The Fragments I now send you I want printed to get rid of 'em; for, while they stick burr-like to my memory, they tempt me to go on with the idle trade of versifying, which I long-most sincerely I speak it-I long to leave off, for it is unprofitable to my soul; I feel it is; and these questions about words, and debates about alterations, take me off, I am conscious, from the properer business of my life. Take my sonnets once for all, and do not propose any re-amendments, or mention them again in any shape to me, I charge you. I blush that my mind can consider them as things of any worth. And pray admit or reject these fragments, as you like or dislike them, without ceremony. Call 'em Sketches, Fragments, or what you will, but do not entitle any of my things Love Sonnets, as I told you to call 'em; 'twill only make me look little in my own eyes; for it is a passion of which I retain nothing; 'twas a weakness, concerning which I may say, in the words of Petrarch (whose life is now open before me), "if it drew me out of some vices, it also prevented the growth of many virtues, filling me with the love of the creature rather than the Creator, which is the death of the soul." Thank God, the folly has left me for ever; not even a review of my love verses renews one wayward wish in me; and if I am at all solicitous to trim 'em out in their best apparel, it is because they are to make their appearance in good company. Now to my fragments. Lest you have lost my Grandame, she shall be one. 'Tis among the few verses I ever wrote (that to Mary is another) which profit me in the

recollection. God love her, and may we two never love each other less!
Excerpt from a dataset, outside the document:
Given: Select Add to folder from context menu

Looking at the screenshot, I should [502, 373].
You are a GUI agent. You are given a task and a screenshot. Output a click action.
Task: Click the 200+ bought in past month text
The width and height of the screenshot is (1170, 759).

These, Coleridge, are the few sketches I have thought worth preserving; how will they relish thus detached? Will you reject all or any of them? They are thine: do whatsoever thou listest with them. My eyes ache with writing long and late, and I wax wondrous sleepy; God bless you and yours, me and mine! Good night.

C. LAMB.

I will keep my eyes open reluctantly a minute longer to tell you, that I love you for those simple, tender, heart-flowing lines with which you conclude your last, and in my eyes best, sonnet (so you call 'em),

"So, for the mother's sake, the child was dear,
And dearer was the mother for the child."

Cultivate simplicity, Coleridge, or rather, I should say, banish elaborateness; for simplicity springs spontaneous from the heart, and carries into daylight its own modest buds and genuine, sweet, and clear flowers of expression. I allow no hot-beds in the gardens of Parnassus. I am unwilling to go to bed, and leave my sheet unfilled (a good piece of nightwork for an idle body like me), so will finish with begging you to send me the earliest account of your complaint, its progress, or (as I hope to God you will be able to send me) the tale of your recovery, or at least amendment. My tenderest remembrances to your Sara.

Once more good night.

[Coleridge, on November 2, had begun to suffer from his lifelong enemy, neuralgia, the result largely of worry concerning his future, so many of his projects having broken down. He was subduing it with laudanum-the beginning of that fatal habit.

We do not know what were the verses which Coleridge had sent Lamb, possibly the three sonnets on the birth of Hartley, the third of which is referred to below.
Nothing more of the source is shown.